Ex-primeiro-ministro Villepin anuncia novo "movimento" político na França

Javier Alonso.

Paris, 19 jun (EFE).- O ex-primeiro-ministro francês e antigo ministro de Exteriores, Dominique de Villepin, deu hoje mais um passo em sua rivalidade com o presidente da França, Nicolas Sarkozy, ao anunciar uma nova formação política conservadora.

O que Villepin chamou de "movimento" tem um nome: République Solidaire (República Solidária), que o chefe de Governo do ex-presidente Jacques Chirac apresentou com um discurso no qual denunciou a "acumulação" de cargos e de salários na política.

O rival político de Sarkozy lançou sua formação cercado de milhares de simpatizantes, aos quais convocou no Halle Freyssinet, uma antiga instalação industrial no XIII distrito de Paris, utilizada, entre outros fins, para desfiles de moda.

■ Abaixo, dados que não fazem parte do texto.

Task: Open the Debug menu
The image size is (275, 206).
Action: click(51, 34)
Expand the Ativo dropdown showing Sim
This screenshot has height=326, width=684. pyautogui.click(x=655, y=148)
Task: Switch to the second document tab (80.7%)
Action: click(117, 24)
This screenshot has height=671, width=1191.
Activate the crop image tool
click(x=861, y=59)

A República Solidária tem o objetivo de substituir o Club Villepin, embora ainda não esteja claro se será o partido pelo qual o ex-primeiro-ministro se candidatará à Presidência nas eleições de 2012.

Em seu discurso, Villepin atacou em primeiro lugar as pessoas que veem na política uma forma de acumular poder e dinheiro, depois de diferentes denúncias de excessos nos dois âmbitos por parte de altos representantes políticos ligados a Sarkozy.

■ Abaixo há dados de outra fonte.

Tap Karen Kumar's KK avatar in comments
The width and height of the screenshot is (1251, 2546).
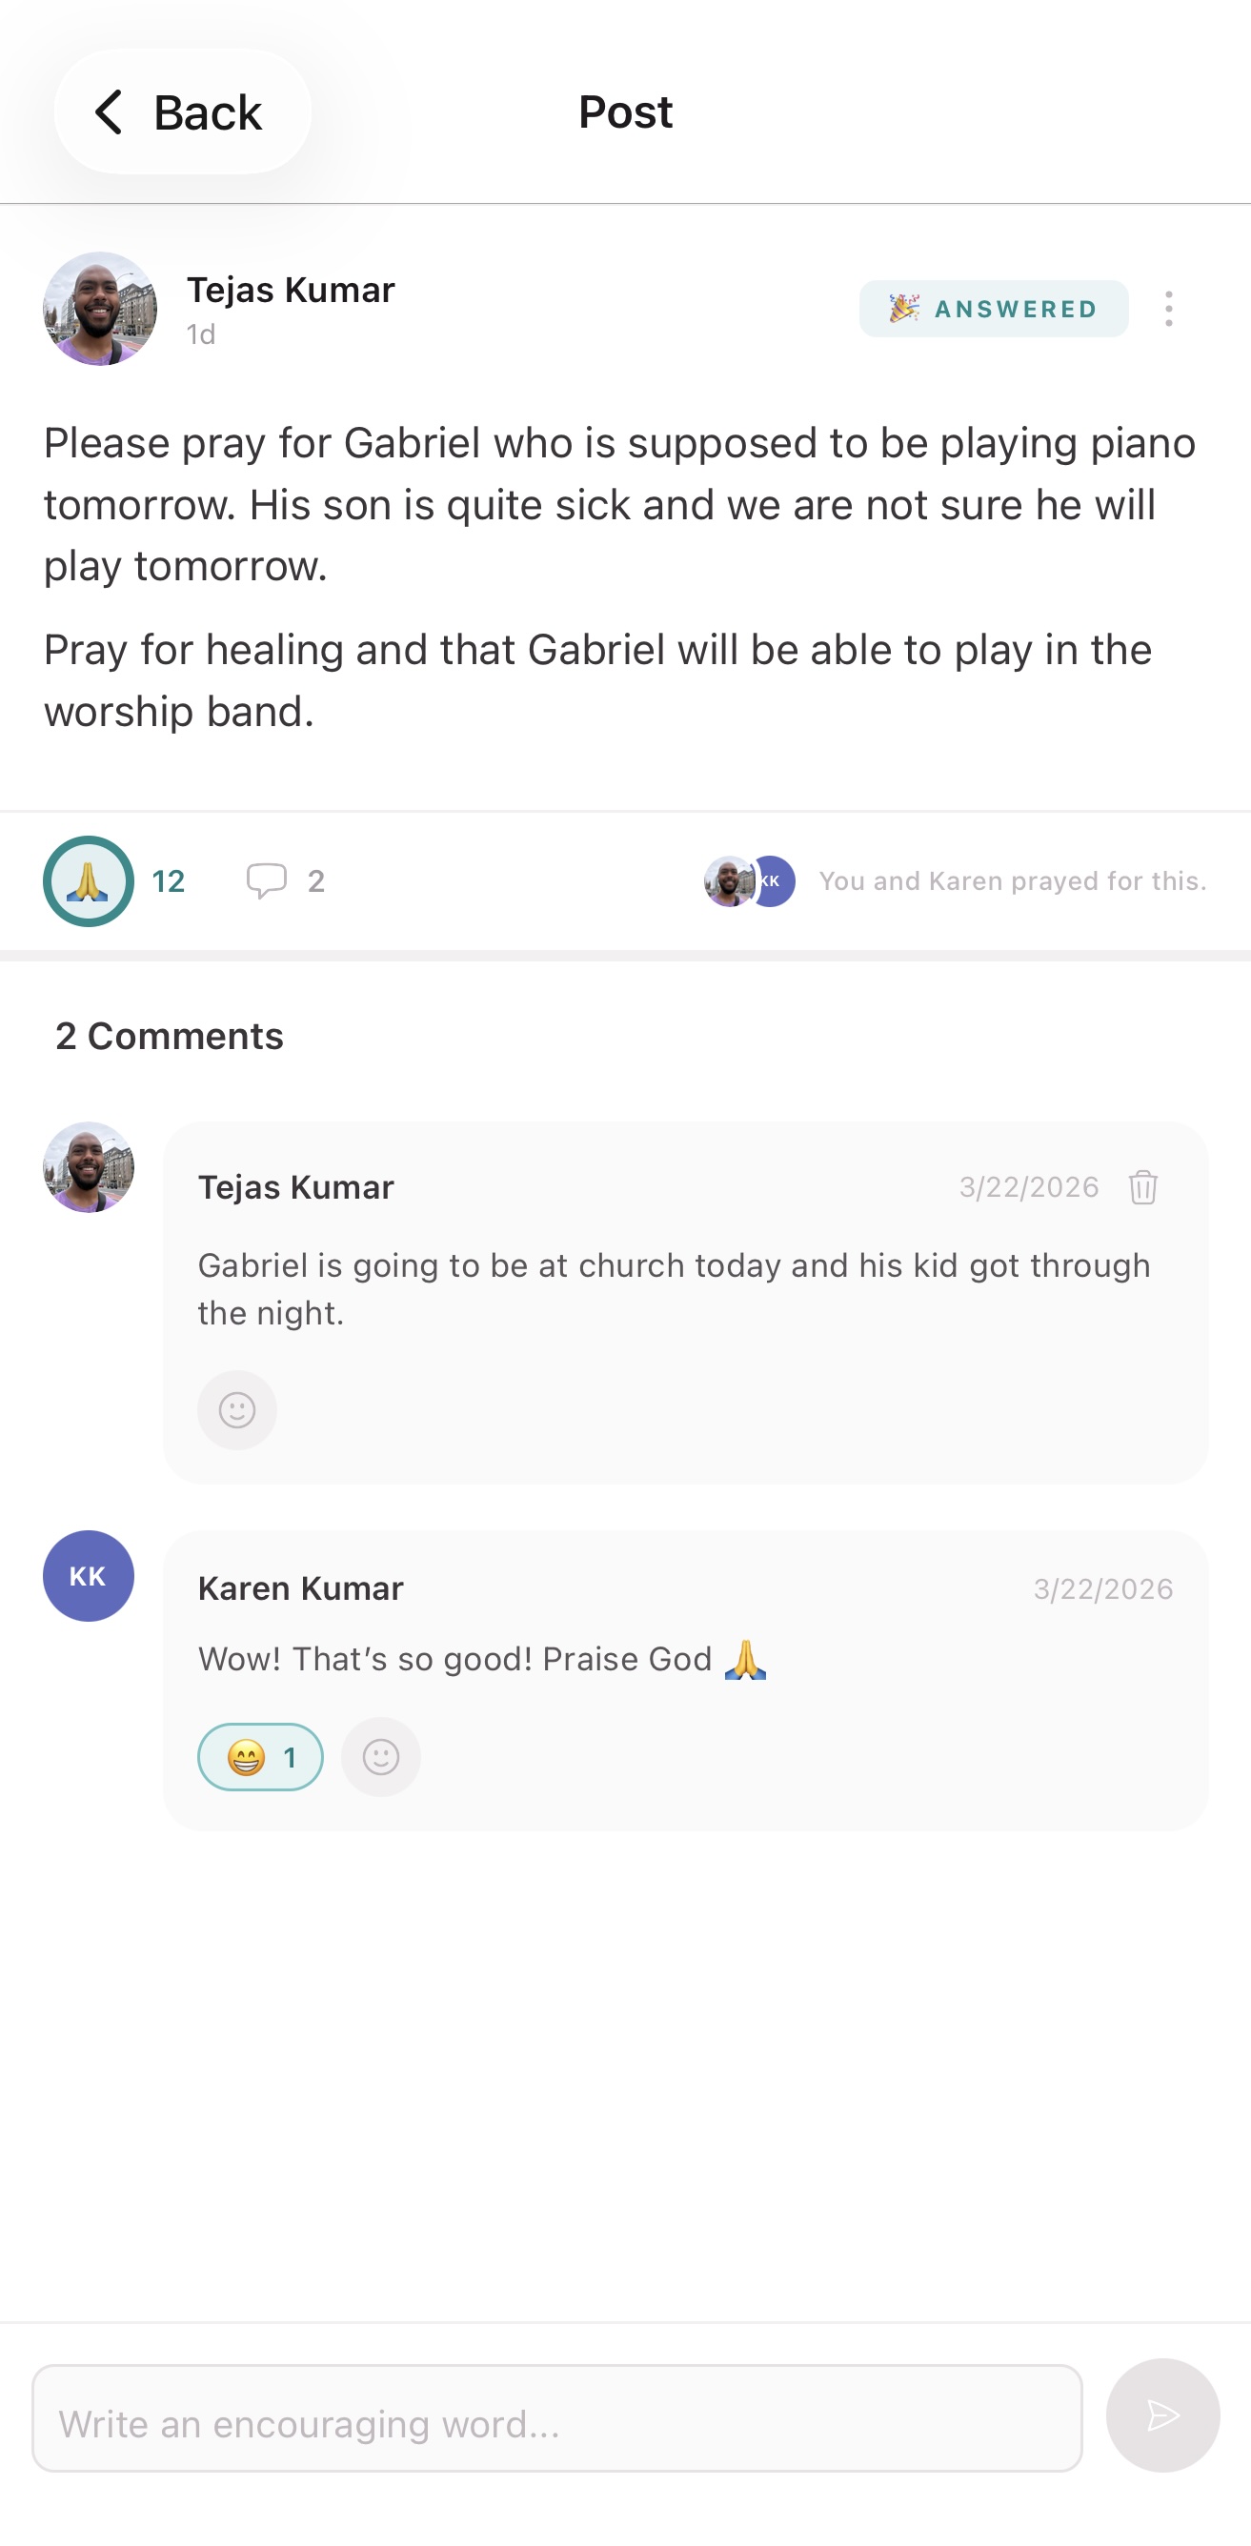(x=88, y=1575)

"Que todos os que em nosso país se rendem ao fatalismo (...) possam deixar-se convencer que algo novo surge na França, algo que com os meses não deixará de crescer", assegurou Villepin a seus seguidores.

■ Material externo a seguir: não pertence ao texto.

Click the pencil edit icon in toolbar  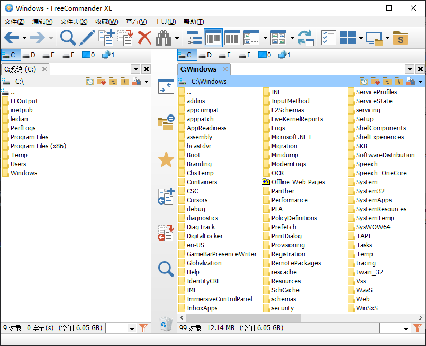pyautogui.click(x=87, y=38)
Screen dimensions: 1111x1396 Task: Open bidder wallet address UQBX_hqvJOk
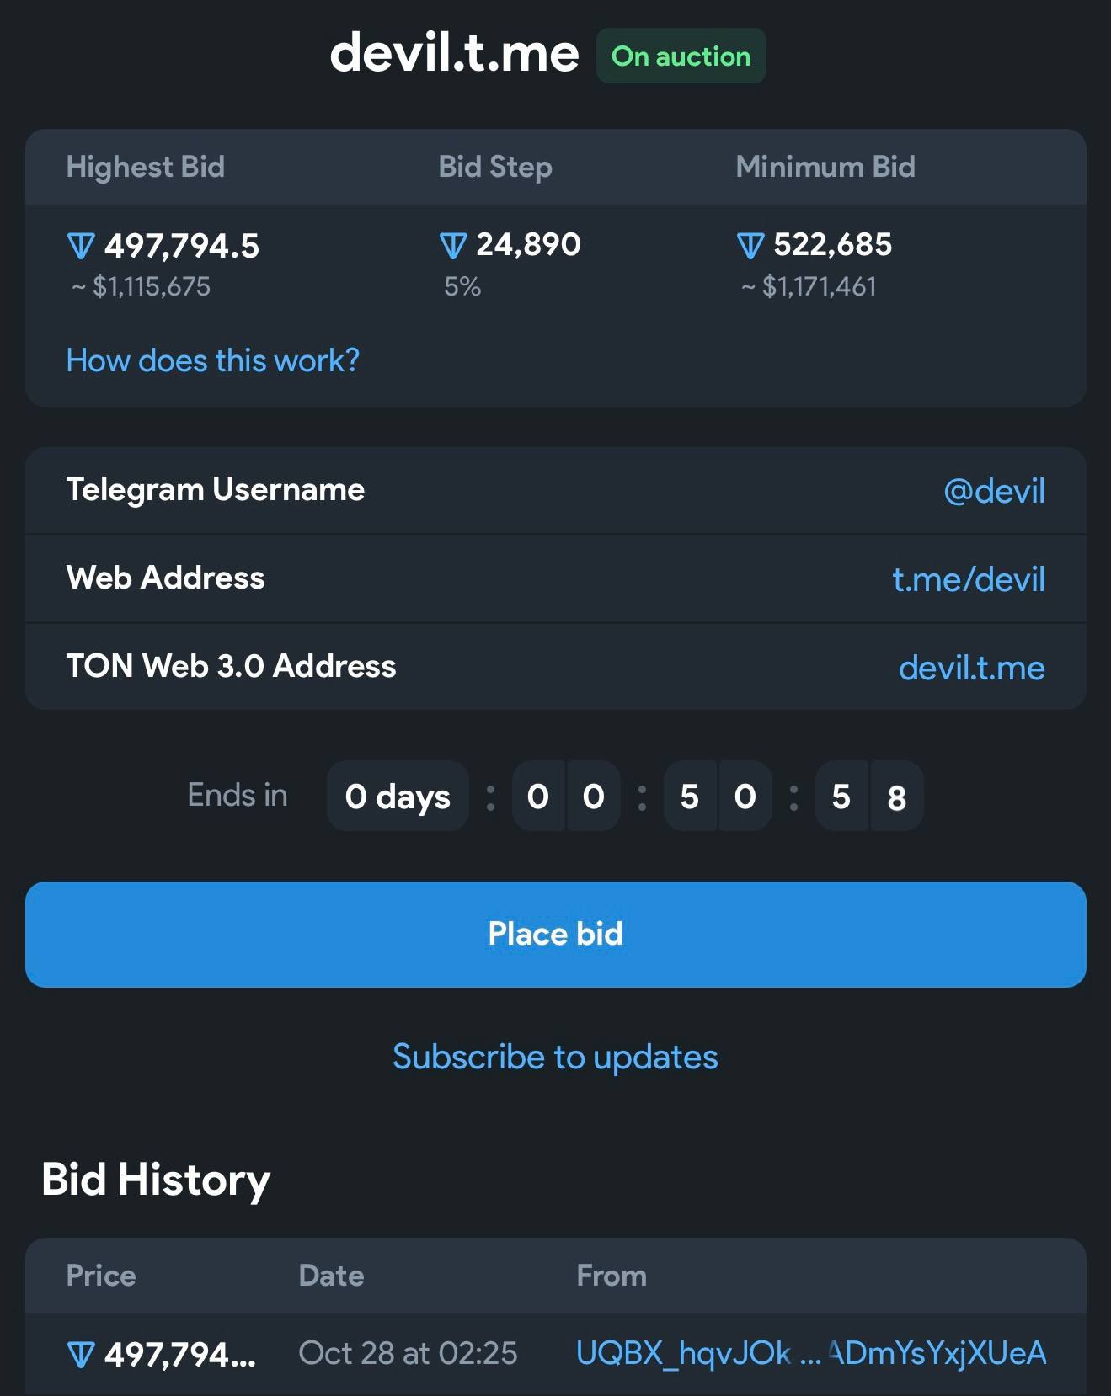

No tom solene que Villepin deu a seu discurso, ele se dirigiu aos "cidadãos reunidos, de todas as origens, de todas as condições, para dizer uma só coisa: queremos viver juntos, reconstruir uma nação e ter uma ideia certa da França".

"Se não tomarmos nota disso, a impaciência se transformará em cólera e a cólera em violência", advertiu o ex-primeiro-ministro, sobre a sensação que disse ter percebido entre os cidadãos franceses em suas viagens pelo país para encontrar apoios ao novo movimento político.

O anúncio de Villepin foi antecipado por ele mesmo, após enfrentamento nos tribunais com o presidente.

Embora esteja fora do caso conhecido como Clearstream, de falsas listas com nomes de supostos perceptivos de comissões ilegais, Villepin terá que enfrentar a Justiça novamente em 2011, em um recurso que o ex-primeiro-ministro alega ter sido apresentado por Sarkozy, depois que o tribunal de Paris determinou sua absolvição em primeira instância.

"Esta decisão foi tomada por um homem, Nicolas Sarkozy, que prefere perseverar na vingança, no ódio, em vez de defender as instituições", disse Villepin no dia 29 de janeiro, ao ser informado que enfrentará a Justiça no ano que vem, depois do recurso apresentado pela Procuradoria.

Ele irá a julgamento um ano antes das eleições presidenciais, nas quais deve ser candidatar, embora alguns membros da governante UMP vejam ainda margem para manobras do Palácio do Eliseu para que o combate com Sarkozy seja evitado, como uma possível volta de Villepin ao ministério de Exteriores.

Porém, tal oferta parece ter sido afastada se for levada em conta a atividade de Villepin que, no entanto, não se traduziu ainda em votos, segundo as pesquisas disponíveis.

O jornal "Le Monde" publicou hoje as "pistas" da tendência do eleitorado e revelou, apoiado em resultados de várias pesquisas de intenções de voto, que a quem tiraria mais votos de Sarkozy seria Villepin se fosse candidato.

No entanto, o diário menciona que Villepin conta com apenas 7% das intenções de votos, em grande parte de comerciantes, profissionais liberais e diretores de nível meio e, em menor medida, de operários e aposentados.